Magavnikim and the slide projector
by Henrik Placht‚
Oslo 09th of September 2009
This is one of many strange little stories from my 7 years of working to establish the IAAP.
I will use my site for publishing both short stories from working in Ramallah but also other relevant material i hope guests on the site will find interesting.
It was the summer of 2004 and I was on my way to Ramallah to hold the first workshop there in relation to the establishment of The International Academy of Art Palestine.
I was very excited because it was the first time that we were going to talk about art in an academic situation and work on the ground together with 20 talented Palestinian artists. Until this point everything had been focused lobbying, applying for funds, meetings and organisation building.
In relation to this I had brought a Kodak carousel slide projector.
It is quite big and heavy since it is made of steel.
I also had two carousels full of slides with highlights from the last 500 years in art history.
I was carrying the Kodak machine as hand luggage, and as I landed in Tel Aviv I was starting to think what my answers to the ”security” staff’s interrogations could be.
I was starting to get used to the “special treatment” since I already was a frequent flyer to Israel. Last time they caught me with support documents from Yasser Abbed Rabbo, which made them interrogate me for 6 hours.
I was standing in line like everybody else and finally it was my turn:
”Purpose of visit?” the suspicious lady in the passport control room asks.
”Art and higher art education:-)” I reply.
.”Ehh…. Ramallah” I replied.
She pushes a button under the table and suddenly five Israelis with huge muscles and sunglasses appear and take my passport, cellphone, ticket and visa cards.
“Come with us please, mr Placht,” the biggest one of them tells me.
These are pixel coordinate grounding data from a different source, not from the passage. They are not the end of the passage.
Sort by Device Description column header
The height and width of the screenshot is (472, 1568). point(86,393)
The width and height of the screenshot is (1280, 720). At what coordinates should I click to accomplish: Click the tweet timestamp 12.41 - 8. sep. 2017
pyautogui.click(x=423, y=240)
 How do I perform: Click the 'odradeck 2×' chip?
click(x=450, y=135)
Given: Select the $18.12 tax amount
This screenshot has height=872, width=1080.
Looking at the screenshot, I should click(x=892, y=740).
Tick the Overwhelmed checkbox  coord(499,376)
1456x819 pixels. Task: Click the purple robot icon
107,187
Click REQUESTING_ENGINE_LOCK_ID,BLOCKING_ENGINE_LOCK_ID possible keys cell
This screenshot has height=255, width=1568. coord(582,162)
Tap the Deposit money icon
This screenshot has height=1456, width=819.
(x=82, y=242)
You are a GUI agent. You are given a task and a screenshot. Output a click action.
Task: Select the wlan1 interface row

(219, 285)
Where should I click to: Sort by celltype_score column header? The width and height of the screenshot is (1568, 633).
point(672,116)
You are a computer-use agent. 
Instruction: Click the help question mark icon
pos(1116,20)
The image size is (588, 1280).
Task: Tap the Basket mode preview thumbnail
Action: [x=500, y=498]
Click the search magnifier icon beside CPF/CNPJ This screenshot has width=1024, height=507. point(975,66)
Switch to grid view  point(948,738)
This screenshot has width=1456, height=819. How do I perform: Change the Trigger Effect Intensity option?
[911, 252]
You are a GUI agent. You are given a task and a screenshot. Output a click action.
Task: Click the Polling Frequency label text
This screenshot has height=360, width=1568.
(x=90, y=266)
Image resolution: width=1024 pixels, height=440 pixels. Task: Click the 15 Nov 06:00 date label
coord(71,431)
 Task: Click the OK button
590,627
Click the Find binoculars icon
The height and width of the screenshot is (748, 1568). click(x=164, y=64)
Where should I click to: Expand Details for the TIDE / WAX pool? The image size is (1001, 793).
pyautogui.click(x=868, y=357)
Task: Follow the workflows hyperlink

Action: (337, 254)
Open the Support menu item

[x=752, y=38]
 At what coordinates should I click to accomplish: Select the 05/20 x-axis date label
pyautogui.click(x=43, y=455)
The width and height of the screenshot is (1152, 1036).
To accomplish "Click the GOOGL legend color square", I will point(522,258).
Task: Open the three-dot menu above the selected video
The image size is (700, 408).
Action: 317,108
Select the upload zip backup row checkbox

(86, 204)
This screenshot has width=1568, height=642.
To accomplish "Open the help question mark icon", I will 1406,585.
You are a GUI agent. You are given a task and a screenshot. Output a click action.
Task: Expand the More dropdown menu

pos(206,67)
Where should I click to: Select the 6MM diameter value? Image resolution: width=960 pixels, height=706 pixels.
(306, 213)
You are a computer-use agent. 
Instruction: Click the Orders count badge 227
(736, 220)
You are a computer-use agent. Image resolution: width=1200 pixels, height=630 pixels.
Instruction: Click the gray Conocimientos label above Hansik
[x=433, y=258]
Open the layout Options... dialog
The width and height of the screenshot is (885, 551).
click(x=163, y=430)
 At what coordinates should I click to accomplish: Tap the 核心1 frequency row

As always I feel extremely angry when they start the interrogation and open my bags and go through all my stuff and making a huge mess in my perfectly packed suitcase.
When all the stuff was a mess and couldn’t find anything they shuffled me into some sort of a police interrogation room and there where 2 officers there.
They took up a huge stable of documents and told me that this is my file in their “system”.
Then suddenly a man comes with the slide projector and puts it on the desk.
“What is this mr Placht?”
“Well this is a classic Kodak slide projector” I replied.
“What are you going to use it for?” the man asked.
“Well it is projecting slides so I´m going to project slides”
“Show us that it works..” the man said.
So I started to set it up and said I needed the slide carousel to insert it in order to use it properly.
The machine starts up.
“We have to turn off the lights”, I say, and they turn it off.
“Click” the machines says when the first slide goes into the projection chamber and the painting “Wanderer above the Sea of Fog” is beautifully projected in the size 2m x 3 meters on the wall.
“What’s this?” the police ask.
“ This is a painting by Caspar David Friedrich” I replied.
“Never heard of, who’s he?”
“ Well…. Caspar David Friedrich was born on September 5, 1774, in Greifswald, on the Baltic coast of Germany, for many academics his works represents a very important paradigm and the leading role of the romantic painting” I told them.
“What is that? I don’t understand this painting and where is he?”.
“This particular painting ‘Wanderer above the Sea of Fog’, dated 1818 illustrates the sublime, associated with dimensions of greatness and founded on awe and terror. This well-known and especially Romantic masterpiece was described by the writer John Lewis Gaddis as leaving a contradictory impression, “suggesting at once mastery over a landscape and the insignificance of the individual within it. We see no face, so it’s impossible to know whether the prospect facing the young man is exhilarating, or terrifying, or both… it is by the way located in the collection in Kunsthalle Hamburg.”
“Hmmm what’s next?” said the interrogation man.
“What do you mean?” I said.
“The next slide please!”
So I clicked the next slide on the wall and “Das Eismeer (The Sea of Ice aka Polar Sea)” and I started to talk about the painting and after 30 min with slides (I reached suprematism and Malevic) they said that it was ok. I also told them that in the 1800 century Norway didn’t have an art academy so if we wanted to learn we had to go to Germany. “Now I want to help the Palestinians to have their own art academy”
“Why are you doing this?” the officer asked.
“I believe that the Palestinians should and deserve to have a room or a place where they can define their cultural identity”.
“You can go mr Placht…and thank you for showing us some art”.
They let me go after 5 hours.
I went out of the old Ben Gurion airport and set course for Ramallah and 3 months later we opened a huge show in Oslo with the result from the workshop.
It later also travelled to NY and was shown in United Nations headquarter.